Was that chippy named Gordon Ford, Tony?
He was a Guinness drinker, and an awkward customer to boot, although I got on well with him when I was PO's peggy.
Regards, 
Pat(Thumb)


----------



## Trader

*Awkward Lampy.*

Hiya Pat and Tony,
We had an awkward Lampy on the Bellerophon when I was peggy there in 1952. He was a dirty b......d and never had a shower all the time I was on the ship (2 years). He used to have a strip wash in his cabin. When he had a cr-p he never closed the toilet door but dropped his belt along with knife and spike outside the door to let you know that he was in residence. He used to put chalk marks under his mat to make sure you scrubbed out properly.

I was on that ship for two years and he never ever called me by name just "ay you". He was a real c---ks----er and spent all his spare time covering baskets with canvas for the engineers and mates for a few beers (you know the baskets I mean Pat)
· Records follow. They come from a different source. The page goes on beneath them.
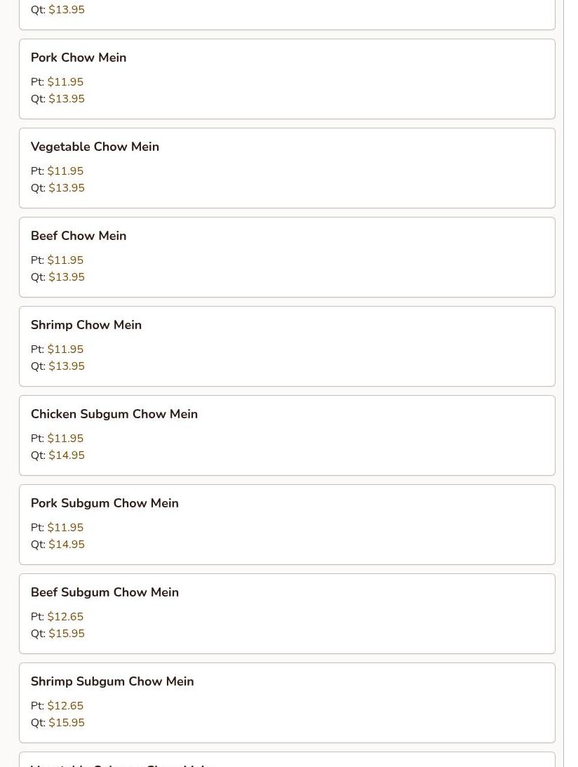The width and height of the screenshot is (578, 767).
Task: Select Shrimp Chow Mein quart $13.95
Action: 67,366
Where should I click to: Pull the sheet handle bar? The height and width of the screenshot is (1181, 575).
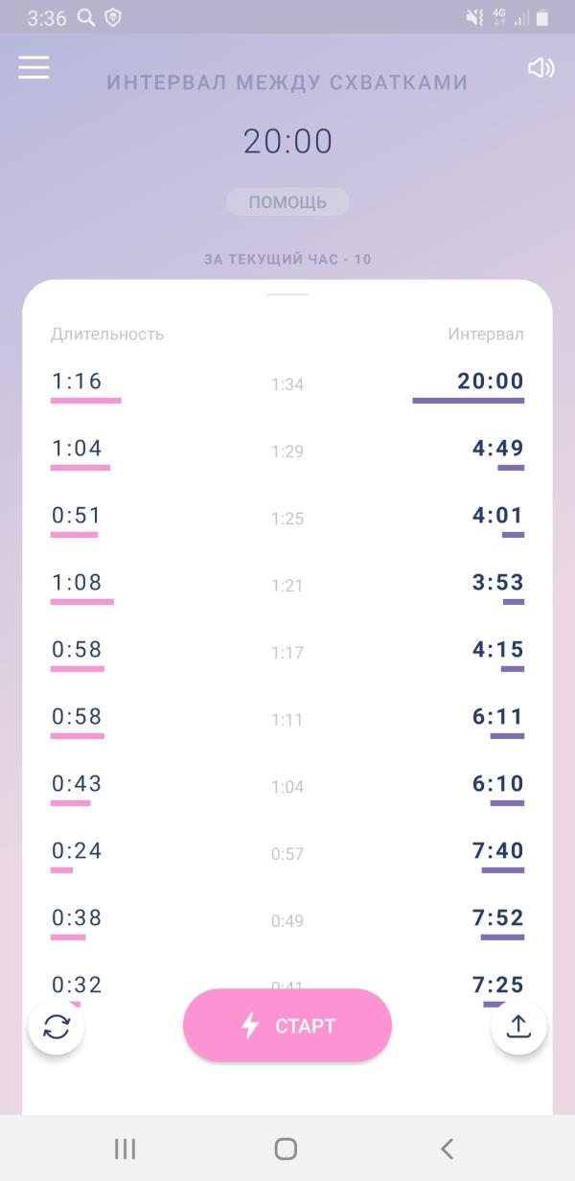(288, 294)

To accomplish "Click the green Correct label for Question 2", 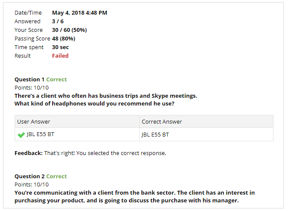I will [57, 177].
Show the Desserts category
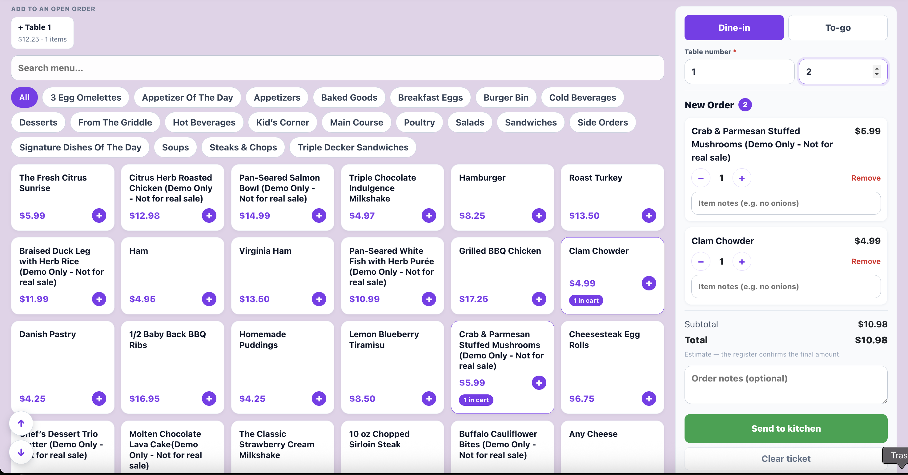The height and width of the screenshot is (475, 908). [38, 122]
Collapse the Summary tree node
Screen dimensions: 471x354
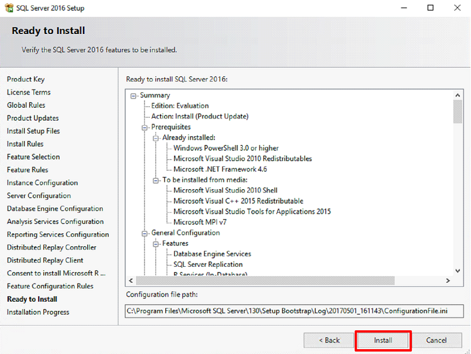(x=133, y=95)
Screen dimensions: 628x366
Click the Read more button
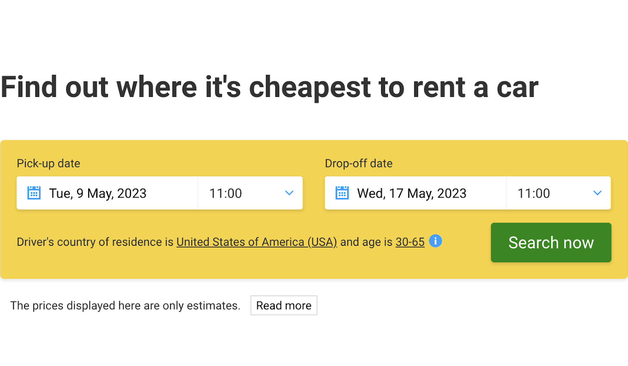[x=283, y=305]
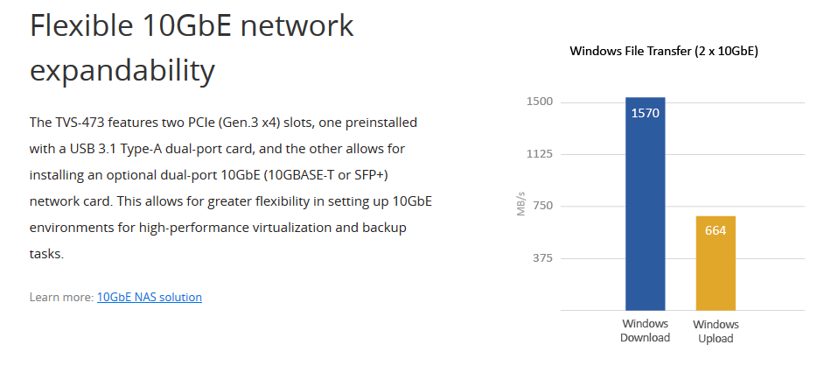The width and height of the screenshot is (824, 366).
Task: Click the Flexible 10GbE network expandability heading
Action: [192, 48]
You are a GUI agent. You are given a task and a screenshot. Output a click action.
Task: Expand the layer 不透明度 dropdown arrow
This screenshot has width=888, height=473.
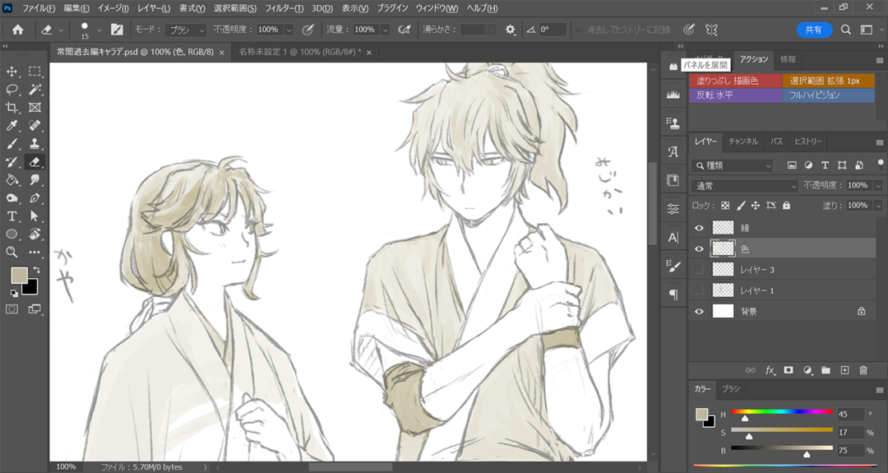[x=878, y=186]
You may say "why did you stay so long on the ship". I stayed because there were some good people on there and I thought that all ships were the same. 
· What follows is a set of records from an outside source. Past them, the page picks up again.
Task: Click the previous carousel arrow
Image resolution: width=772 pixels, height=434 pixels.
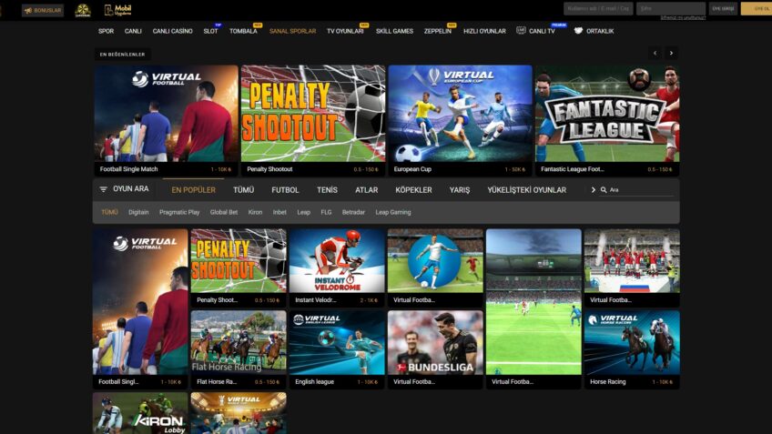Action: 655,54
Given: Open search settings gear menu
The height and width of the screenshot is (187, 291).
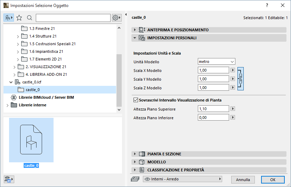Looking at the screenshot, I should pyautogui.click(x=117, y=18).
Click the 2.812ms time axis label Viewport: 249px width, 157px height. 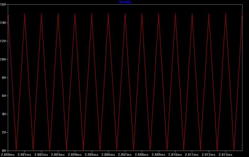tap(209, 155)
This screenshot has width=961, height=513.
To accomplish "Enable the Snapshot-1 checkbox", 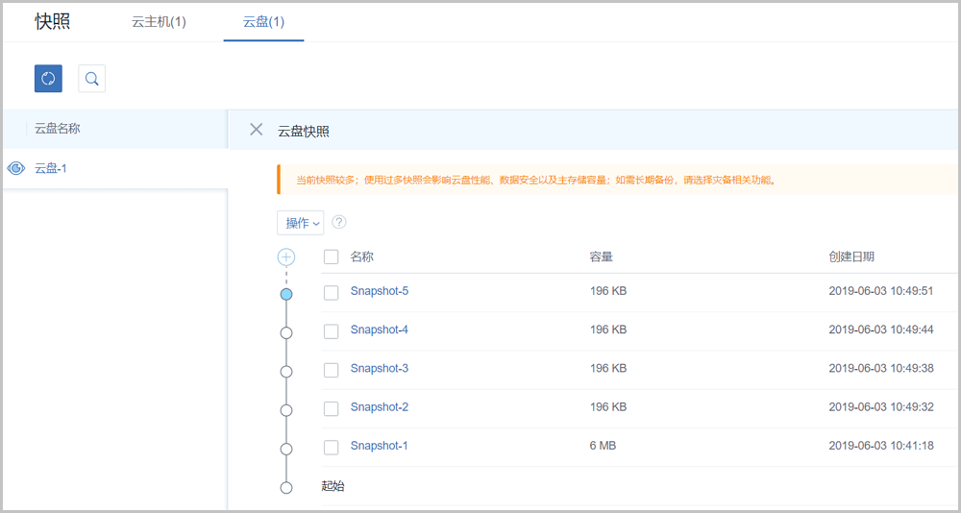I will tap(332, 447).
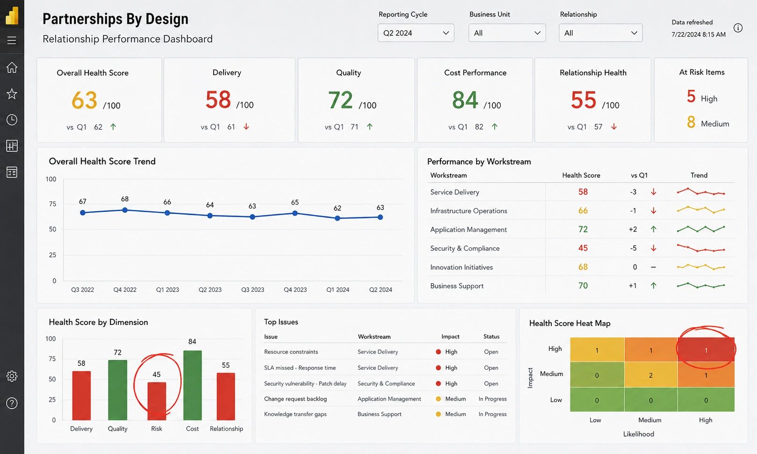Open the Relationship filter dropdown

pos(600,33)
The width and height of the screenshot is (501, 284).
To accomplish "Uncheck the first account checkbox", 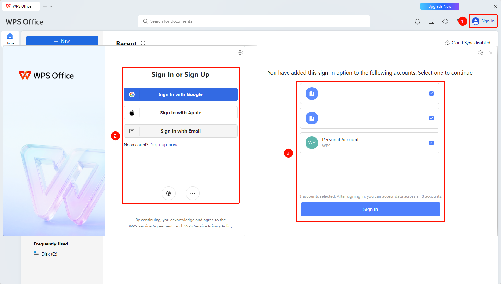I will coord(431,94).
Blue Funnel was a good company and I wouldn't have changed my four years on them, I learn't a lot and went to some fabulous places and met a lot of good guys but I also met a lot of ar--h--les.

I left after four years and joined Manchester Liners, what a difference.
I sailed with other companies after that for 30 odd years but will never forget my "peggyship" with Blue Funnel. It stood me in good stead over the years and taught me discipline.
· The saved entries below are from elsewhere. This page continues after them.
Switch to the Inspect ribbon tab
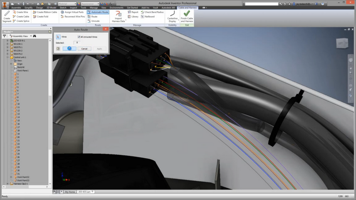This screenshot has height=200, width=356. point(74,8)
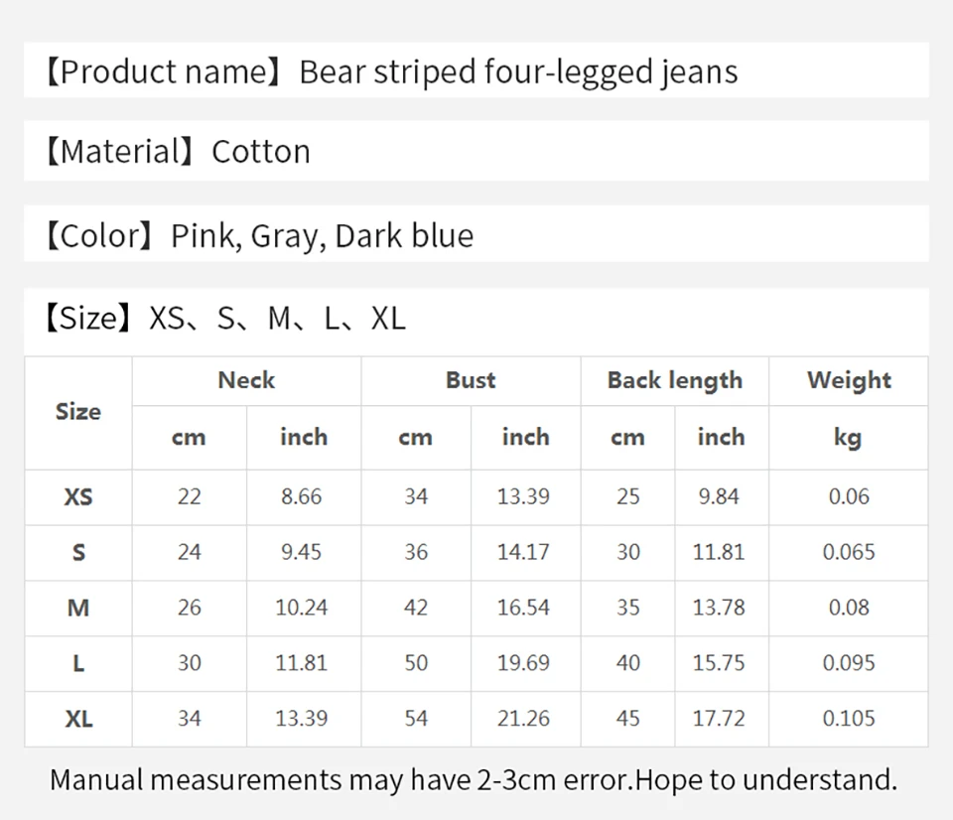The height and width of the screenshot is (820, 953).
Task: Click the M row label
Action: pos(78,608)

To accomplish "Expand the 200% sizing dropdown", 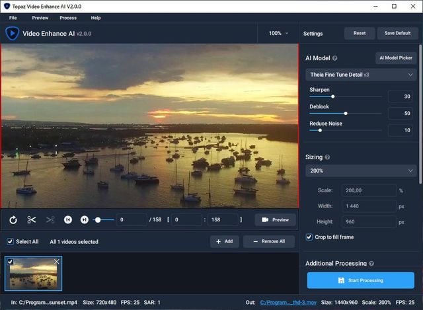I will point(361,171).
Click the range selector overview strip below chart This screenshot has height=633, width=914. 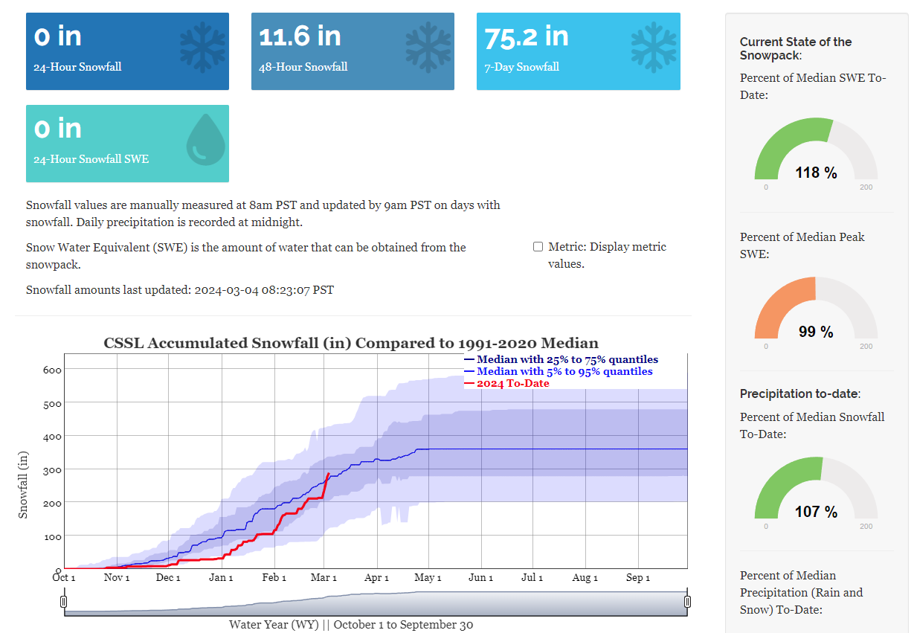tap(376, 603)
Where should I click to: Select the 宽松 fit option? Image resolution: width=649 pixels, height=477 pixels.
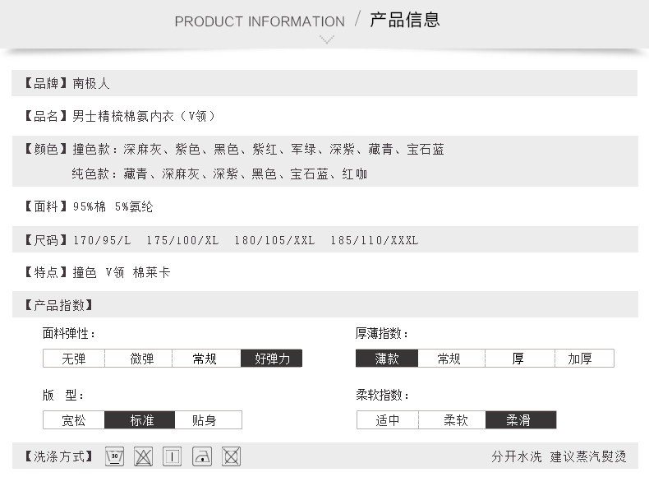coord(74,420)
Regards..............Alec.


----------



## Derek Hughes

*Inspections...I had a few*

Nz Shipping..in port Brisbane.1967...after a night out at the Grand Hotel,I was entertaining one of the local girls in my top bunk,sharing a cabin with 2 junior catering crew.I just popped back in the cabin to share my affections with this delightful lady and a bacon butty..yes its true she was a lady ..she took her false teeth out for me..she was the color of a bin bag..I remember being stopped by some crew from Saw Sav on the way back to the ship and one of asked her how much she would charge to haunt a house.!Anyway we were in that loverly french position *that I cannot spell this time in the morning..When I heard a coughing noise ,I disentangled myself to find at eye level ,a big peaked cap with lots of braid on it,infact there was lots of peaked caps with lots of bloody braid...inspection..oh shute!
My nice cabin mates had left the key in the door...my next job was with Canadian Pacific.thats another story!


----------



## billyboy

Derek Hughes said:


> Nz Shipping..in port Brisbane.1967...after a night out at the Grand Hotel,I was entertaining one of the local girls in my top bunk,sharing a cabin with 2 junior catering crew.I just popped back in the cabin to share my affections with this delightful lady and a bacon butty..yes its true she was a lady ..she took her false teeth out for me..she was the color of a bin bag..I remember being stopped by some crew from Saw Sav on the way back to the ship and one of asked her how much she would charge to haunt a house.!Anyway we were in that loverly french position *that I cannot spell this time in the morning..When I heard a coughing noise ,I disentangled myself to find at eye level ,a big peaked cap with lots of braid on it,infact there was lots of peaked caps with lots of bloody braid...inspection..oh shute!
> My nice cabin mates had left the key in the door...my next job was with Canadian Pacific.thats another story!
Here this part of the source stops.